Despite the heightened procedural and evidentiary protections that ought to be applied to cases of Indian children, Alaskan courts frequently perceive domestic violence inconsistently across termination cases of Indian and non-Indian children. Children's exposure to domestic violence is frequently used as a justification to terminate custody of the non-abuser Indian parent, especially if the abusive parent has a history of engaging in domestic violence. However, in cases of a non-abuser non-Indian parent, exposure to domestic violence is rarely used as justification for removal of custody of the non-abuser parent, and abuser parents can receive custody of the children, despite their prior record of abuse.

This disparate application runs counter to the intention of ICWA [ Indian Child Welfare Act], which was to enforce additional protections in the specific cases of Indian children. The United States government forcibly separated Indian children from their parents and communities, and ICWA [ Indian Child Welfare Act] served as a response to this history of forced separation and the deep harm that it caused to the tribes and individuals. Against the backdrop of this troubled history, the disparate use of domestic violence in taking away Indian children demonstrates the limitations of ICWA [ Indian Child Welfare Act].

This Note will begin by establishing the standards for the termination of parental rights, which are higher for Indian parents than non-Indian parents under ICWA [ Indian Child Welfare Act]. After establishing these standards, the Note turns to a comparative analysis of termination of parental rights cases, all of which involve domestic violence. In order to engage in this comparative analysis, all available Westlaw cases (150) which cited Alaska Statutes 47.10.088 (involuntary termination of parental rights) and mentioned domestic violence were read and analyzed in order to ensure an accurate, unbiased understanding. The Note then uses a representative set of cases from this survey to illustrate that, under very similar facts, Alaska Native survivors are disproportionately more likely to lose custody of their children than non-Alaska Natives, despite ICWA [ Indian Child Welfare Act]. This Note concludes by discussing the underlying trauma that led to the creation of ICWA [ Indian Child Welfare Act] and that continues to be perpetrated on Indian families by the state separation.

[. . .]

Despite the frequent handwringing at the possibility of ICWA [ Indian Child Welfare Act] harming the best interests of Indian children, little evidence has been mustered to support this proposition. This Note intended to test the proposition through a simple quasi-empirical experiment: if ICWA [ Indian Child Welfare Act] worked, then under similar facts, Indian parents would maintain custody more frequently than non-Indian parents, given the heightened standards of ICWA [ Indian Child Welfare Act]. As this Note illustrated, the opposite is true. In this limited case--domestic violence survivors in Alaska--non-Indian parents maintain custody in cases in which Indian parents do not. If ICWA [ Indian Child Welfare Act] were succeeding, this outcome would be incoherent, given that ICWA [ Indian Child Welfare Act] places a higher burden on the courts. If Indian and non-Indian parents lost custody at equal rates that would be a failure of ICWA [ Indian Child Welfare Act]; the fact that Indian parents lose custody at higher rates is even more troubling, and points to the failure of ICWA [ Indian Child Welfare Act] to rectify underlying issues within the judicial system.

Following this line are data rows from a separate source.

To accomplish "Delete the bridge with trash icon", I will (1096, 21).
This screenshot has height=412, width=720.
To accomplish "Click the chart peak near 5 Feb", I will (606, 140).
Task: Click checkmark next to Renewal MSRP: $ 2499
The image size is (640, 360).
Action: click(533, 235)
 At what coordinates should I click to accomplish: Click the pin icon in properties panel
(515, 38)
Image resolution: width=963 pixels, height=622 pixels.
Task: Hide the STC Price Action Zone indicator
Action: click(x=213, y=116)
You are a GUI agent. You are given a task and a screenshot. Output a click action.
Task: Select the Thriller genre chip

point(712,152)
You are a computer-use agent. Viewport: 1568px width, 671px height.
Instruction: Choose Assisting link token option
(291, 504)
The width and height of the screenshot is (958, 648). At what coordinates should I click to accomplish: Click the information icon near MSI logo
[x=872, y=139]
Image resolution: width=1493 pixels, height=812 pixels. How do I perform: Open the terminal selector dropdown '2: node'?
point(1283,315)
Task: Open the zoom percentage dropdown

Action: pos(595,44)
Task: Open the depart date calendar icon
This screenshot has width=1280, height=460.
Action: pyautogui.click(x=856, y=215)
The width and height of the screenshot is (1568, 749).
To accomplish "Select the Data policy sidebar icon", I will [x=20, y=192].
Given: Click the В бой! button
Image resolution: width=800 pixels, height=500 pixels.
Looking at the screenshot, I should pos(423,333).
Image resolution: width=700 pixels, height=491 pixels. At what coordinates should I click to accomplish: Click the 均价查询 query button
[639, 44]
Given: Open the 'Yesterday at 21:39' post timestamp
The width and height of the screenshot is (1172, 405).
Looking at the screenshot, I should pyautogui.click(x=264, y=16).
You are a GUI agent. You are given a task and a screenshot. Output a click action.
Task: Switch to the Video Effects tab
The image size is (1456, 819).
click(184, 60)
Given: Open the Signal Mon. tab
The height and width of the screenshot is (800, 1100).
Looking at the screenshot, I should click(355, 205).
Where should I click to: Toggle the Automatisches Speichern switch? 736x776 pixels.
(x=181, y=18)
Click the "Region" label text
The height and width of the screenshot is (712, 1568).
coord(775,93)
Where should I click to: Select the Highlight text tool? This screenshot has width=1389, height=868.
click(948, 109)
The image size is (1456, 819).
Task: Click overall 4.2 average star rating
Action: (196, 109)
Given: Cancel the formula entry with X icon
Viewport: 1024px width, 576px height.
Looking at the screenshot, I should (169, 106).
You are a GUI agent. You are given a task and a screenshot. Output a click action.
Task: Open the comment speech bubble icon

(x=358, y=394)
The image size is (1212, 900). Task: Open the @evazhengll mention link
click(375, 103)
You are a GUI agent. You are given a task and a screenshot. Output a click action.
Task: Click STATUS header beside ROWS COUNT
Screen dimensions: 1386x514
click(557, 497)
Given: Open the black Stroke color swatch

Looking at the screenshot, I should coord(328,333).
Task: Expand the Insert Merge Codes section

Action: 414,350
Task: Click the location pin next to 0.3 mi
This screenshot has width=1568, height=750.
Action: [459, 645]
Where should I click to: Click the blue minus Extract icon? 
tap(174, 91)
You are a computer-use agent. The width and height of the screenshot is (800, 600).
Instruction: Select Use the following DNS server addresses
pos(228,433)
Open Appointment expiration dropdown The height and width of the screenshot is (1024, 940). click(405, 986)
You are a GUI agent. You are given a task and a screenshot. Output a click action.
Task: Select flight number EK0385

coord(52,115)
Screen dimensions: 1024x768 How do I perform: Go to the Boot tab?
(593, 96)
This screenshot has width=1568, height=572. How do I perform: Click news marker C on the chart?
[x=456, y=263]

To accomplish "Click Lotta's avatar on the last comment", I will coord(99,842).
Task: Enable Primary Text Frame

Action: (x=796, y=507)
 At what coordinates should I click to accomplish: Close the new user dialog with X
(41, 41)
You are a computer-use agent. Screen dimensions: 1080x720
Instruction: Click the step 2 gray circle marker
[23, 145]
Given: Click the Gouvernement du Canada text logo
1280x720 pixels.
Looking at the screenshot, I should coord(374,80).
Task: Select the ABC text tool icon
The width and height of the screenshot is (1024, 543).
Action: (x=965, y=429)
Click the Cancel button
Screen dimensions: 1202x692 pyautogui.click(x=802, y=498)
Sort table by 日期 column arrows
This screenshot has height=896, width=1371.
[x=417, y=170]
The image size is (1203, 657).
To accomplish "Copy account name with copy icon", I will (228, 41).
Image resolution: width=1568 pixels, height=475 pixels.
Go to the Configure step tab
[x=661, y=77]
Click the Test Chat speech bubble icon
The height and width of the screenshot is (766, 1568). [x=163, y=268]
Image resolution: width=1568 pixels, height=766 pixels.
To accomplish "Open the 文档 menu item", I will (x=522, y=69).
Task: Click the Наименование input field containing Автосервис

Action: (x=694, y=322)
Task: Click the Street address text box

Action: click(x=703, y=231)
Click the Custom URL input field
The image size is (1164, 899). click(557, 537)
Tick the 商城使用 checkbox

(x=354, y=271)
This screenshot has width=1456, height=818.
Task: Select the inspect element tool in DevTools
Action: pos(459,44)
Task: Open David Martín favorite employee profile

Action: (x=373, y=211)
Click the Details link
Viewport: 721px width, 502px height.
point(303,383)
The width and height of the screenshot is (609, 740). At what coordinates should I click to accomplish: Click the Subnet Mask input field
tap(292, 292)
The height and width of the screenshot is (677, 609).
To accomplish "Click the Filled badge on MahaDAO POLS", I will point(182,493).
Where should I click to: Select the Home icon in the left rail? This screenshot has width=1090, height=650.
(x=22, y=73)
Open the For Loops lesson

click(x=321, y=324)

The state-sponsored separation of Indian families, rather than ending after the residential schools era, continues via the judicial system, despite these statutory protections. Rather than being phased out or weakened, ICWA [ Indian Child Welfare Act] ought to be strengthened. Renewed attention should be paid to the disparate treatment of Indian and non-Indian families by courts, judges, and the entirety of the family law system, from care workers who testify that Indian mothers do not understand the impact of domestic violence, to judges that take such statements at face value. The era of family separation has not ended, and much more must be done to preserve and value Indian families.


Yale Law School, J.D. (2021); University of Chicago, B.A. (2015).